No, I didn't win any money. OF COURSE. Seriously, you will never meet anyone who has worse luck than I do. But we still had a very good time, it was nice to get away, and I did get some great stuff at the outlets. I missed my girls though.
I was so happy to get home and see them, and it felt so good to be back with my babies, but all that night I couldn't stop thinking of Jack. I miss Jack. I miss him more than I missed the girls for one measly night.... what do I do about that?? How do I make that better? WHEN do I get to hold my Jack again??
I've been trying to start a separate site for Jack and his Fund, now that there is finally some action going on with it, plans are slowly being made, ideas being formed. I WILL get to it, soon, I just haven't found the time. Maybe if I give up sleeping and/or showering I could find a few spare moments, but I'm selfish and just not ready to take that step yet. ;)
There are a couple things I've been wanting to write about for awhile and thought I would post on Jack's site, but since I haven't gotten it really up and running, I will write it here before I forget, because they're really important to me.

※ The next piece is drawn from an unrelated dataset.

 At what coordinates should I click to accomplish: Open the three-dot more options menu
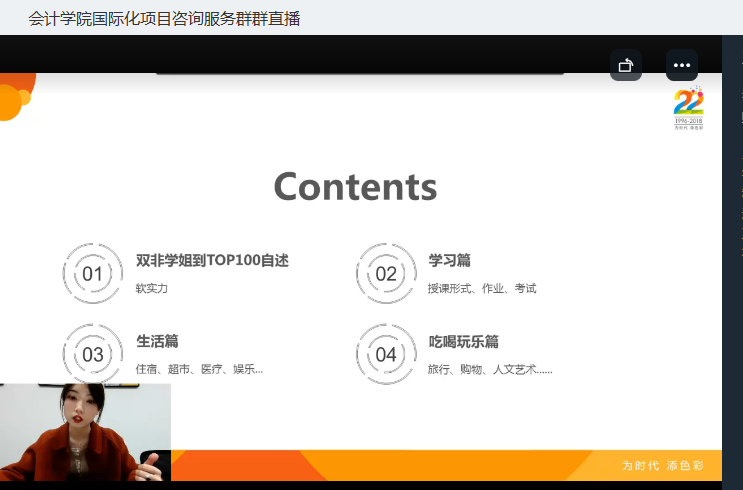pos(682,65)
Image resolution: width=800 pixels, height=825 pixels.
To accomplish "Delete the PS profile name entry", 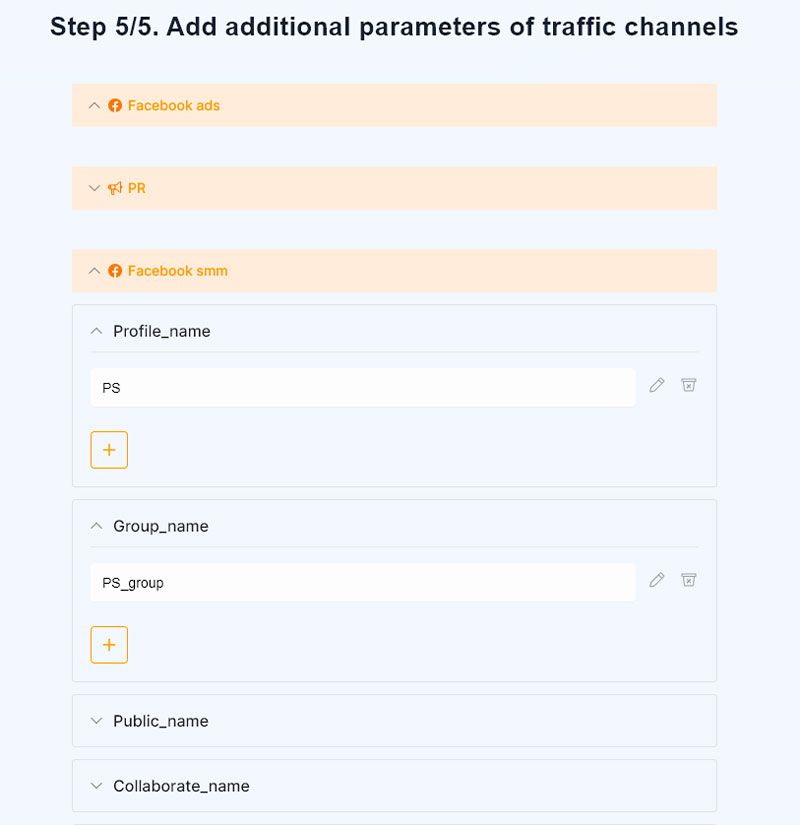I will coord(688,385).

First there is the story of the Stroller. Many people already know part of this story. Last summer the NJ Nesties threw me the most amazing baby shower, and a ton of them chipped in and bought us the Peg Perego Triplette Stroller. It was one of a multitude of incredibly generous things these women have done for my family, and I was so so touched by it, and THRILLED with this beautiful stroller. PJ put it together almost immediately, and we kept it in our living room for months so nothing would happen to it.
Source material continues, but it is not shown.